Fetch the diff between the two tags and review **only changed lines**:

- GitHub: `GET /repos/{owner}/{repo}/compare/{old_tag}...{new_tag}` via
  the `github` MCP tool, or
  `https://github.com/{owner}/{repo}/compare/{old_tag}...{new_tag}.diff`
  via `web-fetch`. Try the common tag formats in order until one
  resolves: `v{version}`, `{version}`, `release-{version}`.
- GitLab: `https://gitlab.com/{namespace}/{project}/-/compare/{old_tag}...{new_tag}.diff`.
- Other hosts: use the project's equivalent compare URL via
  `web-fetch`.

If neither tag format resolves on the host, fall back to a full review
(Step 2a) and mention in the detail that the diff was unavailable.

When reviewing the diff, only flag blocking patterns that appear in
**added lines** *inside or reachable from* an `async def`. A blocking
call that existed in `old_version` and is unchanged is not a regression
for this bump.

#### Step 3 — Blocking patterns to look for

In both modes, the patterns to flag inside `async def` bodies are:

- Sync HTTP: `requests.`, `urllib.request`, `urllib3.` direct use,
  `http.client.`, sync `httpx.Client(` / `httpx.get(` (NOT the
  `AsyncClient`), `pycurl`.
- `time.sleep(` (must be `await asyncio.sleep(`).
- Sync sockets: bare `socket.socket` reads/writes, `ssl.wrap_socket`,
  blocking `select.select`.
- File I/O: `open(` / `pathlib.Path.read_*` / `.write_*` for
  non-trivial sizes (small one-shot reads during import are
  acceptable; reads/writes on the request path are not — prefer
  `aiofiles` / executor).
- Sync DB drivers used directly: `sqlite3`, `psycopg2`, `pymysql`,
  `pymongo` (sync client), `redis.Redis` (sync client).
- `subprocess.run` / `subprocess.call` / `os.system` (must be
  `asyncio.create_subprocess_*`).

A call that is clearly dispatched to an executor
(`run_in_executor`, `asyncio.to_thread`, `anyio.to_thread.run_sync`)
does NOT count as blocking.

#### Step 4 — Verdict

- ✅ — no offending blocking pattern in the surface being reviewed
  (whole tree for a new package, added lines for a bump).
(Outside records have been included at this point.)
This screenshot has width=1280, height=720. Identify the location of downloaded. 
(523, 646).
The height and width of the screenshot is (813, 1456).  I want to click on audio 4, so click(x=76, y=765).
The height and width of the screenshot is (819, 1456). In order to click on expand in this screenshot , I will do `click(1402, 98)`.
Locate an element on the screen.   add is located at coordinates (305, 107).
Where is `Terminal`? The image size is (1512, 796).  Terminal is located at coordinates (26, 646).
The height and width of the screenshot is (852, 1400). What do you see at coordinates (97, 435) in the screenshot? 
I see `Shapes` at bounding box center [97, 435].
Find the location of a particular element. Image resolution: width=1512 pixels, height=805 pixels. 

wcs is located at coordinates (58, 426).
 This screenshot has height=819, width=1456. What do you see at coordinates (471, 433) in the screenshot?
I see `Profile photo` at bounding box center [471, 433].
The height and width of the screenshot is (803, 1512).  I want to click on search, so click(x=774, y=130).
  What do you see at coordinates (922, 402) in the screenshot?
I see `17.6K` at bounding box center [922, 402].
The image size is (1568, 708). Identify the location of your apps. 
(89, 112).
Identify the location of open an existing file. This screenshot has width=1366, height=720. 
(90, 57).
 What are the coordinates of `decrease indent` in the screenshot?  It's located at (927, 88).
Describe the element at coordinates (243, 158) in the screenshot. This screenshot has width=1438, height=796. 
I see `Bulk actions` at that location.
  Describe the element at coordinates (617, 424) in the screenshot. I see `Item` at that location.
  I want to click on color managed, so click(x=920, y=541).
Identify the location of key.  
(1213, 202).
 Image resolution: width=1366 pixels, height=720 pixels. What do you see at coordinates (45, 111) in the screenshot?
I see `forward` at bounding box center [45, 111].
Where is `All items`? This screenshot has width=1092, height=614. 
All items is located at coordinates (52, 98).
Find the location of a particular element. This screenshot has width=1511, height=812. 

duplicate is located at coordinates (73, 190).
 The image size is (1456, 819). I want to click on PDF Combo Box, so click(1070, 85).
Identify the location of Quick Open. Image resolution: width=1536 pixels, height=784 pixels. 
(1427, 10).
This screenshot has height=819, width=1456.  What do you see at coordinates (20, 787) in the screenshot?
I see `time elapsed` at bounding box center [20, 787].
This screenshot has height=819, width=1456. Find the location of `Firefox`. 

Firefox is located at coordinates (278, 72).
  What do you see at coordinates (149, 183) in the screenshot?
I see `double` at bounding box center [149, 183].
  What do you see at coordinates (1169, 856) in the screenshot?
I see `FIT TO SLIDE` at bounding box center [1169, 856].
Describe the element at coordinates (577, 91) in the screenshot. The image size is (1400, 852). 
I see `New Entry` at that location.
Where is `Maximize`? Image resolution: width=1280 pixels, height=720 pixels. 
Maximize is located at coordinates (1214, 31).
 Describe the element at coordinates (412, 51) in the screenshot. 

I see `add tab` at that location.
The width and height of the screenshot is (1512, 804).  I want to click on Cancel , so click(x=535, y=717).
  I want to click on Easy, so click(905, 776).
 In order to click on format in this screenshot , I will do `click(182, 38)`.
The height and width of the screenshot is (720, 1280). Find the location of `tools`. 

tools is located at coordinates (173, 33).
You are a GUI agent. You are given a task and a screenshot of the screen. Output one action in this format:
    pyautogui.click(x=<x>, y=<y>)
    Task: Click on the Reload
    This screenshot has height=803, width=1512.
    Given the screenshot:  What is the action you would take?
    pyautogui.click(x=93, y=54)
For a bump,
  phrase the detail as `No new blocking calls introduced in
  {old_version} → {new_version}.`.
- ⚠️ — blocking calls exist only in sync helpers that the async API
  does not call, or only on a clearly non-hot path (e.g. one-shot
  setup before the event loop is running). Cite at least one
  `<file>:<line>` and explain why it is not on the hot path.
- ❌ — a blocking call is reachable from an `async def` that is part
  of the public API on the request / polling path (for a bump: the
  call was introduced or moved onto the hot path by this version).
  Cite the offending `<file>:<line>` as a clickable link on the repo
  host so the contributor can jump to it.

## Notes

- Be constructive and helpful. Reference the inspected workflow / CI
  file by URL where useful so the contributor can fix the issue.
- The dedup of the requirements-check comment is handled by gh-aw's
  `add_comment` safe-output via the `<!-- requirements-check -->`
  marker on the first line of `rendered_comment`.
- If the deterministic workflow concluded with a non-success status,
  this workflow's `if:` guard on `Download deterministic-results
  artifact` skipped the download. If you find no file at
  `/tmp/gh-aw/deterministic/results.json`, emit nothing — the post-step
  verification is also gated and will not complain.